## PROBLEM
From the first line to the last, copy the data below word for word.
┄┄┄┄┄┄┄┄┄┄
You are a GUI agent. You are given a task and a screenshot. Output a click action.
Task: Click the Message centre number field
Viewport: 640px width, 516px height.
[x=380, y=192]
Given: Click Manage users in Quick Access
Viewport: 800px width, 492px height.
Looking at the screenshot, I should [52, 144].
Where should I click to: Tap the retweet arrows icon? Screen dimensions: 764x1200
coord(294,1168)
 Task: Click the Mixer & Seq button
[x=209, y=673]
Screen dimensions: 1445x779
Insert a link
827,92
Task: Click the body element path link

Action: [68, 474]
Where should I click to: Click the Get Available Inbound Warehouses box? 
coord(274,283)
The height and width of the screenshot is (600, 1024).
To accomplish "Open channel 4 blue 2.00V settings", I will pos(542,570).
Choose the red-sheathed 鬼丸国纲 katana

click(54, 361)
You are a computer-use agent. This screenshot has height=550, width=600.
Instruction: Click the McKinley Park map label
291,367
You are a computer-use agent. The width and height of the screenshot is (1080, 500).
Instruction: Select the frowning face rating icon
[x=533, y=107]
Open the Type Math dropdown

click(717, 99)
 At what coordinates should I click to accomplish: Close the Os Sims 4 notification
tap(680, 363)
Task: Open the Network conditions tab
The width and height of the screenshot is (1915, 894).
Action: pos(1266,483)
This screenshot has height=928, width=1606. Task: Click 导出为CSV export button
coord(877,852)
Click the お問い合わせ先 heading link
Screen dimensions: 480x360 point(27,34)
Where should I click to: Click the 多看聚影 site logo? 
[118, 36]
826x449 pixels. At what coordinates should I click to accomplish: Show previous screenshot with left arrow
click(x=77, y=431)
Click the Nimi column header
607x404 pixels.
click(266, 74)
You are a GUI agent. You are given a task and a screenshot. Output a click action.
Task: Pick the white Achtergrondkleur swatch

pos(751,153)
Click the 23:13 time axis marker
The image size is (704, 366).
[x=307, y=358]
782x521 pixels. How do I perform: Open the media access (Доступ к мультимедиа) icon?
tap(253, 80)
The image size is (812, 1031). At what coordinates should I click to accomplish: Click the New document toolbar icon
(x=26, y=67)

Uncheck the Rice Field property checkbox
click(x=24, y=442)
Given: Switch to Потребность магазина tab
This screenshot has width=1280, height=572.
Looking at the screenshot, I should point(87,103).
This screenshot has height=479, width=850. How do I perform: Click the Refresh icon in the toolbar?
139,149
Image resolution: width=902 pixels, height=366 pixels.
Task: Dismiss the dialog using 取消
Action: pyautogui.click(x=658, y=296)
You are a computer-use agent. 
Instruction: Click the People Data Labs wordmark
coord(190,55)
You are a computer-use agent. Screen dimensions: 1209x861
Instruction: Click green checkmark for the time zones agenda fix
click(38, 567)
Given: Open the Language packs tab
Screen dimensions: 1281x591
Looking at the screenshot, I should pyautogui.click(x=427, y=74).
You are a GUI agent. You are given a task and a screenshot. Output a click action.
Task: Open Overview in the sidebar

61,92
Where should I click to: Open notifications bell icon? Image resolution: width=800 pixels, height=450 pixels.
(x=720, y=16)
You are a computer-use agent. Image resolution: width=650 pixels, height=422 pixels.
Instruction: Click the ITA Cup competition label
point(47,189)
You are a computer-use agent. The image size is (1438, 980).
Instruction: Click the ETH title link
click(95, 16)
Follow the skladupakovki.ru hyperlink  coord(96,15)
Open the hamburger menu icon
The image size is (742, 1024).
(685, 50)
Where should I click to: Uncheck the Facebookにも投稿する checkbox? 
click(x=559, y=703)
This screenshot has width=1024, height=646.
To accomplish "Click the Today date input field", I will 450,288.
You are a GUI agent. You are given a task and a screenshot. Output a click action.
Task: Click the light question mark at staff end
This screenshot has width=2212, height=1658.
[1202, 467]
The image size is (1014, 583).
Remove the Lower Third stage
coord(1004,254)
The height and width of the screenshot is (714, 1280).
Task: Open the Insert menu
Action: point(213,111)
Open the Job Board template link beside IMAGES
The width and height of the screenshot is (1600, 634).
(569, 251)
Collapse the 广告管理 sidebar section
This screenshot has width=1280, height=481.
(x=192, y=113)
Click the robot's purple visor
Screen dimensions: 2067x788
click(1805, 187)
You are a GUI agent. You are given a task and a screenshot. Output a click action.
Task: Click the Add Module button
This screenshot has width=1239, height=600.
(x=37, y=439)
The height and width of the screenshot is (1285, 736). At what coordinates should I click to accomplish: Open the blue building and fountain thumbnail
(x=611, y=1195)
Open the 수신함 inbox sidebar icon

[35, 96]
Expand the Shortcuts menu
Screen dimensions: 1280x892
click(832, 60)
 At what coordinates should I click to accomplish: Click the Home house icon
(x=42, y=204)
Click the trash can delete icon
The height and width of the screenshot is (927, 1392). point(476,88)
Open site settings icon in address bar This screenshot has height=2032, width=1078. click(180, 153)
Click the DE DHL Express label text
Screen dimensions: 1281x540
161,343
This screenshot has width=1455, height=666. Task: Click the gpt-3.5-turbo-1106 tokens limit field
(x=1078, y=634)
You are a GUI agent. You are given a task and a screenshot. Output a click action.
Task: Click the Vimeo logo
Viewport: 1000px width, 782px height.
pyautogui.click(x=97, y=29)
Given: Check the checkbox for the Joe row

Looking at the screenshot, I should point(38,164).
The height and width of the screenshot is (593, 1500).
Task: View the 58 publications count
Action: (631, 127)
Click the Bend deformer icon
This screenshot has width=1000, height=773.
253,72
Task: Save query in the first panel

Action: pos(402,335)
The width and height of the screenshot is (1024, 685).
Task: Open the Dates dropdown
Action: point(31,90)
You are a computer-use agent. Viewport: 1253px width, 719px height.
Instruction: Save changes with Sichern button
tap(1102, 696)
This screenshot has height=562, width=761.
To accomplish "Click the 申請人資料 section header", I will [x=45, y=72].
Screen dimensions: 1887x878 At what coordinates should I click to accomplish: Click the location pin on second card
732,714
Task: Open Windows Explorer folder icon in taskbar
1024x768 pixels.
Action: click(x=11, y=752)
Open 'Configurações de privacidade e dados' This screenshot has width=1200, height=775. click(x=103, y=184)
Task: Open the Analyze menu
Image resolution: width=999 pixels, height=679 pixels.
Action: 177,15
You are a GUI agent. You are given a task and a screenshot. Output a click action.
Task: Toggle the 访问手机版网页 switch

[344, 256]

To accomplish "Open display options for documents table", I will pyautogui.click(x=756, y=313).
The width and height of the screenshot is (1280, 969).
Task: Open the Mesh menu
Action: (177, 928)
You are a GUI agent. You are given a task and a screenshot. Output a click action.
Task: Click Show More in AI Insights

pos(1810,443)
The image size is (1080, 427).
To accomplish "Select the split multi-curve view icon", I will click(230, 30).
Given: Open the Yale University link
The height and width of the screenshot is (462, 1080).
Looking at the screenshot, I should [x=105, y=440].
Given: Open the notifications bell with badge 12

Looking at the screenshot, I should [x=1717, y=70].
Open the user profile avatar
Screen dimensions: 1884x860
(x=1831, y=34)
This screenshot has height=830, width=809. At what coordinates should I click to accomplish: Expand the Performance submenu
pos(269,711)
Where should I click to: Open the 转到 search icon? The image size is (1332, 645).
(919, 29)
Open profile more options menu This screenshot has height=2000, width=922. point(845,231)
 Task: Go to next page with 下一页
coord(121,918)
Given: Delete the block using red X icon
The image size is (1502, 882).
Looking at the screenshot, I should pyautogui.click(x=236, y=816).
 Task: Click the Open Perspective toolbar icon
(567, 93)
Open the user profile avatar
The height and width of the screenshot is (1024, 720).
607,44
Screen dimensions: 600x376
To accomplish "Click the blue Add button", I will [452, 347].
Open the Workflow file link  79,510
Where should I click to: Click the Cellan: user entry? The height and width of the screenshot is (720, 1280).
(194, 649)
┄┄┄┄┄┄┄┄┄┄
## EXERCISE SOLUTION
You are a GUI agent. You are given a task and a screenshot. Output a click action.
Task: Click the Message centre number field
Viewport: 640px width, 516px height.
[x=380, y=192]
Given: Click Manage users in Quick Access
Viewport: 800px width, 492px height.
Looking at the screenshot, I should [52, 144].
Where should I click to: Tap the retweet arrows icon? Screen dimensions: 764x1200
coord(294,1168)
 Task: Click the Mixer & Seq button
[x=209, y=673]
Screen dimensions: 1445x779
Insert a link
827,92
Task: Click the body element path link

Action: [68, 474]
Where should I click to: Click the Get Available Inbound Warehouses box? 
coord(274,283)
The height and width of the screenshot is (600, 1024).
To accomplish "Open channel 4 blue 2.00V settings", I will pos(542,570).
Choose the red-sheathed 鬼丸国纲 katana

click(54, 361)
You are a computer-use agent. This screenshot has height=550, width=600.
Instruction: Click the McKinley Park map label
291,367
You are a computer-use agent. The width and height of the screenshot is (1080, 500).
Instruction: Select the frowning face rating icon
[x=533, y=107]
Open the Type Math dropdown

click(717, 99)
 At what coordinates should I click to accomplish: Close the Os Sims 4 notification
tap(680, 363)
Task: Open the Network conditions tab
The width and height of the screenshot is (1915, 894).
Action: pos(1266,483)
This screenshot has height=928, width=1606. Task: Click 导出为CSV export button
coord(877,852)
Click the お問い合わせ先 heading link
Screen dimensions: 480x360 point(27,34)
Where should I click to: Click the 多看聚影 site logo? 
[118, 36]
826x449 pixels. At what coordinates should I click to accomplish: Show previous screenshot with left arrow
click(x=77, y=431)
Click the Nimi column header
607x404 pixels.
click(266, 74)
You are a GUI agent. You are given a task and a screenshot. Output a click action.
Task: Pick the white Achtergrondkleur swatch

pos(751,153)
Click the 23:13 time axis marker
The image size is (704, 366).
[x=307, y=358]
782x521 pixels. How do I perform: Open the media access (Доступ к мультимедиа) icon?
tap(253, 80)
The image size is (812, 1031). At what coordinates should I click to accomplish: Click the New document toolbar icon
(x=26, y=67)

Uncheck the Rice Field property checkbox
click(x=24, y=442)
Given: Switch to Потребность магазина tab
This screenshot has width=1280, height=572.
Looking at the screenshot, I should point(87,103).
This screenshot has height=479, width=850. How do I perform: Click the Refresh icon in the toolbar?
139,149
Image resolution: width=902 pixels, height=366 pixels.
Task: Dismiss the dialog using 取消
Action: pyautogui.click(x=658, y=296)
You are a computer-use agent. 
Instruction: Click the People Data Labs wordmark
coord(190,55)
You are a computer-use agent. Screen dimensions: 1209x861
Instruction: Click green checkmark for the time zones agenda fix
click(38, 567)
Given: Open the Language packs tab
Screen dimensions: 1281x591
Looking at the screenshot, I should pyautogui.click(x=427, y=74).
You are a GUI agent. You are given a task and a screenshot. Output a click action.
Task: Open Overview in the sidebar

61,92
Where should I click to: Open notifications bell icon? Image resolution: width=800 pixels, height=450 pixels.
(x=720, y=16)
You are a computer-use agent. Image resolution: width=650 pixels, height=422 pixels.
Instruction: Click the ITA Cup competition label
point(47,189)
You are a computer-use agent. The image size is (1438, 980).
Instruction: Click the ETH title link
click(95, 16)
Follow the skladupakovki.ru hyperlink  coord(96,15)
Open the hamburger menu icon
The image size is (742, 1024).
(685, 50)
Where should I click to: Uncheck the Facebookにも投稿する checkbox? 
click(x=559, y=703)
This screenshot has width=1024, height=646.
To accomplish "Click the Today date input field", I will 450,288.
You are a GUI agent. You are given a task and a screenshot. Output a click action.
Task: Click the light question mark at staff end
This screenshot has width=2212, height=1658.
[1202, 467]
The image size is (1014, 583).
Remove the Lower Third stage
coord(1004,254)
The height and width of the screenshot is (714, 1280).
Task: Open the Insert menu
Action: point(213,111)
Open the Job Board template link beside IMAGES
The width and height of the screenshot is (1600, 634).
(569, 251)
Collapse the 广告管理 sidebar section
This screenshot has width=1280, height=481.
(x=192, y=113)
Click the robot's purple visor
Screen dimensions: 2067x788
click(1805, 187)
You are a GUI agent. You are given a task and a screenshot. Output a click action.
Task: Click the Add Module button
This screenshot has width=1239, height=600.
(x=37, y=439)
The height and width of the screenshot is (1285, 736). At what coordinates should I click to accomplish: Open the blue building and fountain thumbnail
(x=611, y=1195)
Open the 수신함 inbox sidebar icon

[35, 96]
Expand the Shortcuts menu
Screen dimensions: 1280x892
click(832, 60)
 At what coordinates should I click to accomplish: Click the Home house icon
(x=42, y=204)
Click the trash can delete icon
The height and width of the screenshot is (927, 1392). point(476,88)
Open site settings icon in address bar This screenshot has height=2032, width=1078. click(180, 153)
Click the DE DHL Express label text
Screen dimensions: 1281x540
161,343
This screenshot has width=1455, height=666. Task: Click the gpt-3.5-turbo-1106 tokens limit field
(x=1078, y=634)
You are a GUI agent. You are given a task and a screenshot. Output a click action.
Task: Click the Vimeo logo
Viewport: 1000px width, 782px height.
pyautogui.click(x=97, y=29)
Given: Check the checkbox for the Joe row

Looking at the screenshot, I should point(38,164).
The height and width of the screenshot is (593, 1500).
Task: View the 58 publications count
Action: (631, 127)
Click the Bend deformer icon
This screenshot has width=1000, height=773.
253,72
Task: Save query in the first panel

Action: pos(402,335)
The width and height of the screenshot is (1024, 685).
Task: Open the Dates dropdown
Action: point(31,90)
You are a computer-use agent. Viewport: 1253px width, 719px height.
Instruction: Save changes with Sichern button
tap(1102, 696)
This screenshot has height=562, width=761.
To accomplish "Click the 申請人資料 section header", I will [x=45, y=72].
Screen dimensions: 1887x878 At what coordinates should I click to accomplish: Click the location pin on second card
732,714
Task: Open Windows Explorer folder icon in taskbar
1024x768 pixels.
Action: click(x=11, y=752)
Open 'Configurações de privacidade e dados' This screenshot has width=1200, height=775. click(x=103, y=184)
Task: Open the Analyze menu
Image resolution: width=999 pixels, height=679 pixels.
Action: 177,15
You are a GUI agent. You are given a task and a screenshot. Output a click action.
Task: Toggle the 访问手机版网页 switch

[344, 256]

To accomplish "Open display options for documents table", I will pyautogui.click(x=756, y=313).
The width and height of the screenshot is (1280, 969).
Task: Open the Mesh menu
Action: (177, 928)
You are a GUI agent. You are given a task and a screenshot. Output a click action.
Task: Click Show More in AI Insights

pos(1810,443)
The image size is (1080, 427).
To accomplish "Select the split multi-curve view icon", I will click(230, 30).
Given: Open the Yale University link
The height and width of the screenshot is (462, 1080).
Looking at the screenshot, I should [x=105, y=440].
Given: Open the notifications bell with badge 12

Looking at the screenshot, I should [x=1717, y=70].
Open the user profile avatar
Screen dimensions: 1884x860
(x=1831, y=34)
This screenshot has height=830, width=809. At what coordinates should I click to accomplish: Expand the Performance submenu
pos(269,711)
Where should I click to: Open the 转到 search icon? The image size is (1332, 645).
(919, 29)
Open profile more options menu This screenshot has height=2000, width=922. point(845,231)
 Task: Go to next page with 下一页
coord(121,918)
Given: Delete the block using red X icon
The image size is (1502, 882).
Looking at the screenshot, I should pyautogui.click(x=236, y=816).
 Task: Click the Open Perspective toolbar icon
(567, 93)
Open the user profile avatar
The height and width of the screenshot is (1024, 720).
607,44
Screen dimensions: 600x376
To accomplish "Click the blue Add button", I will [452, 347].
Open the Workflow file link  79,510
Where should I click to: Click the Cellan: user entry? The height and width of the screenshot is (720, 1280).
(194, 649)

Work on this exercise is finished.